Creationism vs Evolutionism in Faith Transition... Or Why Do I Feel Like I Lost the Arguement?

Public forum for those seeking support for their experience in the LDS Church.
AmyJ
Posts: 716
Joined: 27 Jul 2017, 05:50

Creationism vs Evolutionism in Faith Transition... Or Why Do I Feel Like I Lost the Arguement?

Post by AmyJ » 24 May 2018, 11:40

My daughter asked about the creation of plants and animals this morning. I got about 2 sentences in regarding what some scientists thought (life started in the ocean before it spread to land), and what people before scientists thought (that God created everything) before I was cut off so that my daughter could champion her own theory (different then either presented so far). I mentioned it to my husband in case he wanted to build upon it when she gets home today (which I am fine with even if it is a variation on Creationism - because I believe at the core, we don't know a lot about the way things came into being, and we know less then we think we do on the subject).

So we have been having an email dialog that deals with what I can teach our children based on what I currently believe. I think this is great because it is causing us to think and to explore boundaries. It is good for us to balance each other out in this area - he can teach strongly official church doctrine/belief system and I can teach what I understand, and what is good of church doctrine (including positing some non-churchy reasons for commandments). I just wish I wasn't so beat up in the process. I made it clear that I was depending on him to teach the more orthodox view, and that if/when they have faith transitions of their own I could help them better.

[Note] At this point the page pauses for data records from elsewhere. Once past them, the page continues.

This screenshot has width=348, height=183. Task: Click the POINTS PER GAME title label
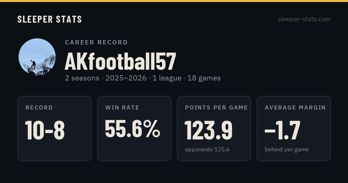(216, 108)
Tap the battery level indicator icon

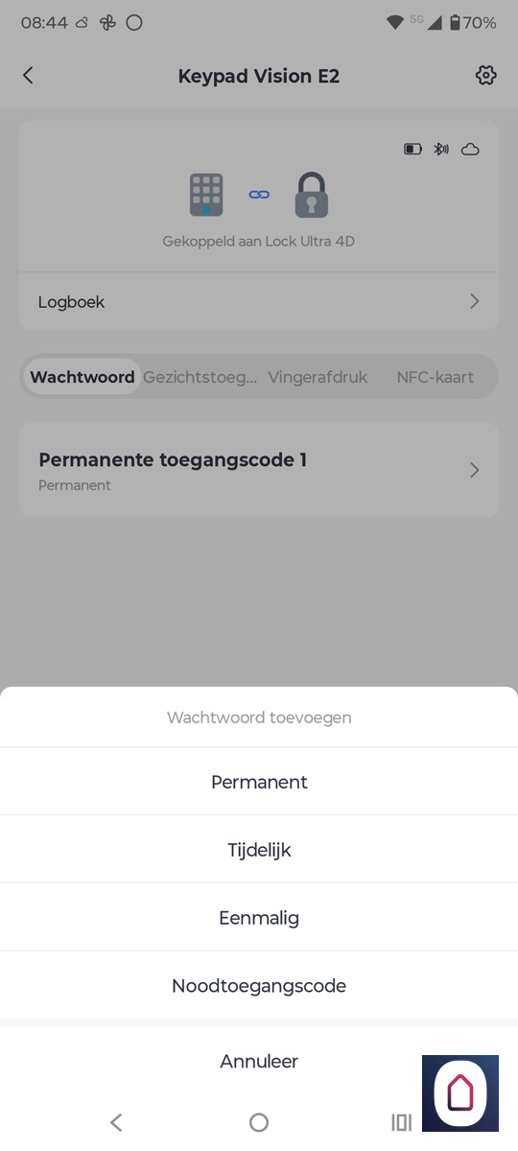click(x=412, y=150)
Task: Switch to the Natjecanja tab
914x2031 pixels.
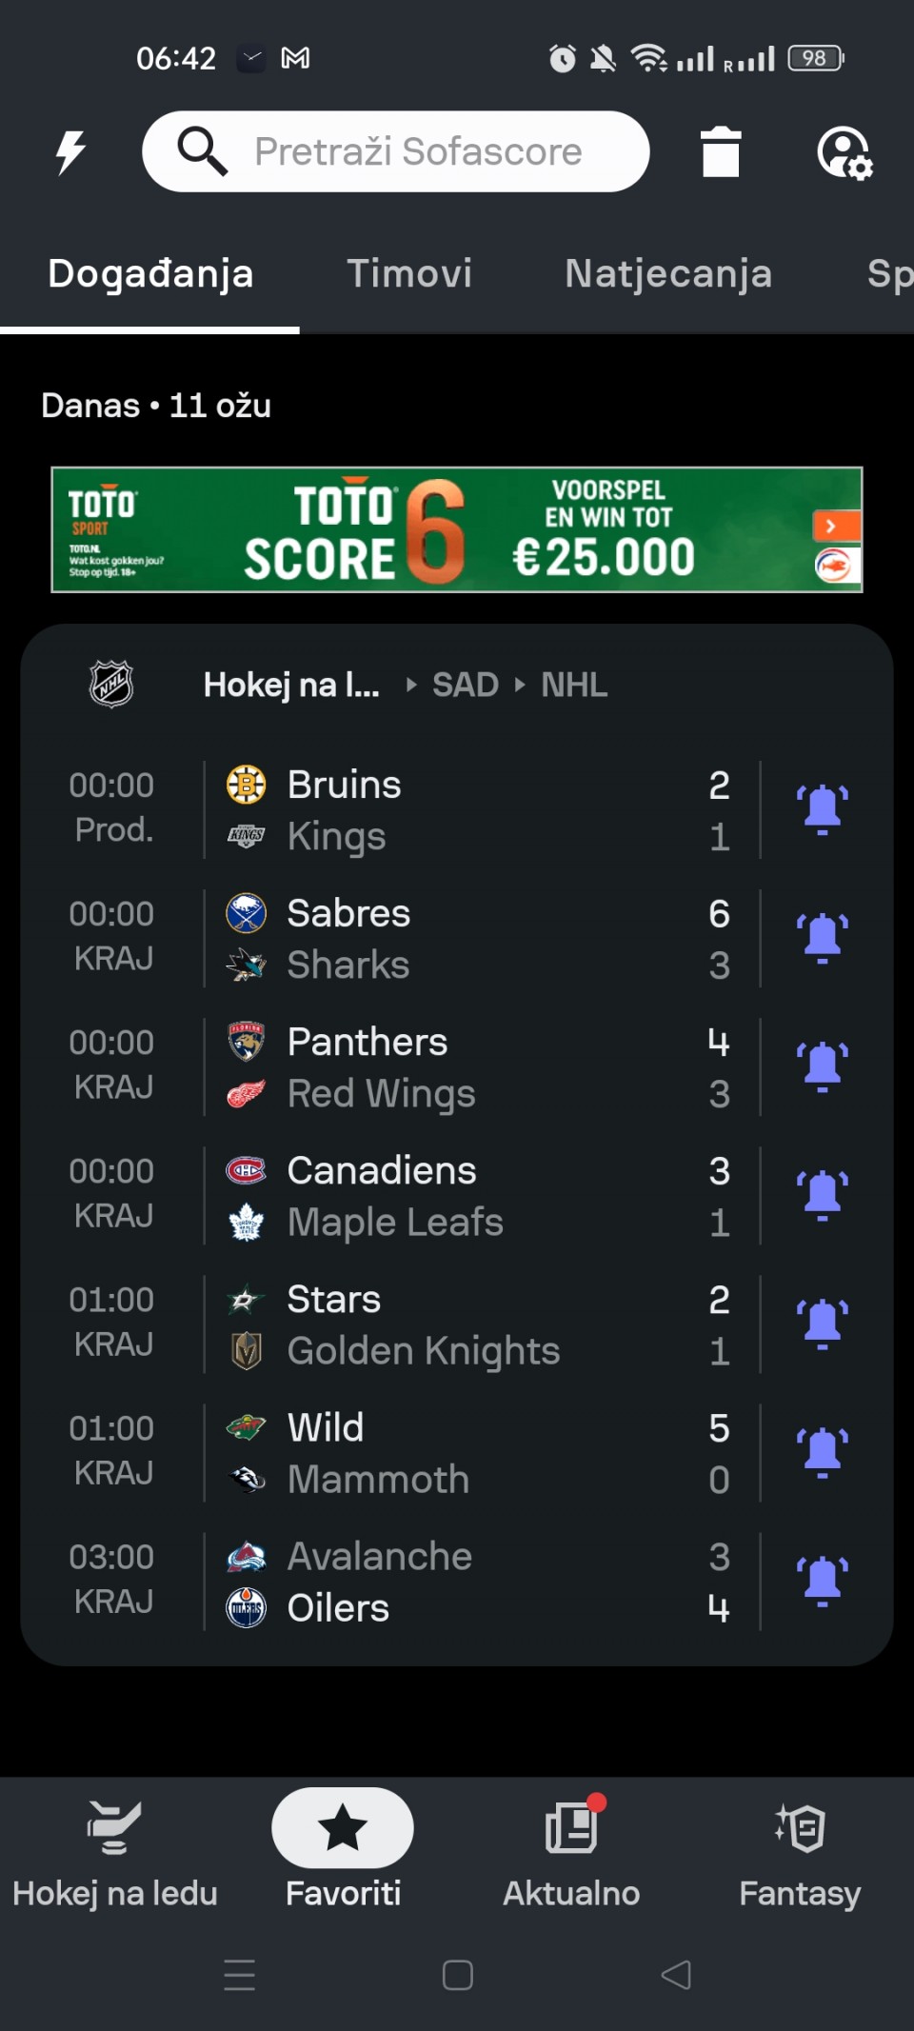Action: 668,274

Even though at the end, my answer wasn't descriptive enough, and did not delineate the divinity of Mankind in the creation - my answer was doctrinally correct (because there is no official doctrinal stance AND I was able to provide lds.org doctrinal evidence), and because she was asking about the plants and animals, culturally correct (even in our household) because the soundbite I was able to deliver was not the standard soundbite - assuming pre-transition that I was able to find and deliver it (whatever that is - when you prepare a statement for your 8 year old on plant and animal creation in advance?). And yet, I still feel like my teaching competancy is now discarded/minimized...

Here is the kicker: If there was a right/wrong doctrinal belief championed here - I would be doctrinally correct even if my sound bite did not include the divinity of Man in the statement.

So the heretic [agnostic non-conformist] gets burned for following the letter of the law doctrinal statement instead of the spiritual/figurative version. :clap: :clap: :clap:

I will feel less bruised about it in a while. Plus, it seems that this true pattern is now being followed:
First they get mad at you, then they laugh at you, then they join you...

In either case, it is kinda hilarious...

Roy
Posts: 5002
Joined: 07 Oct 2010, 14:16
Location: Pacific Northwest

Re: Creationism vs Evolutionism in Faith Transition... Or Why Do I Feel Like I Lost the Arguement?

Post by Roy » 24 May 2018, 12:51

My children ask me about these sorts of questions all the time. I usually present a variety of schools of thought on the subject. I encourage them if they have their own theories (I figure, "can't be any crazier than what everyone else believes").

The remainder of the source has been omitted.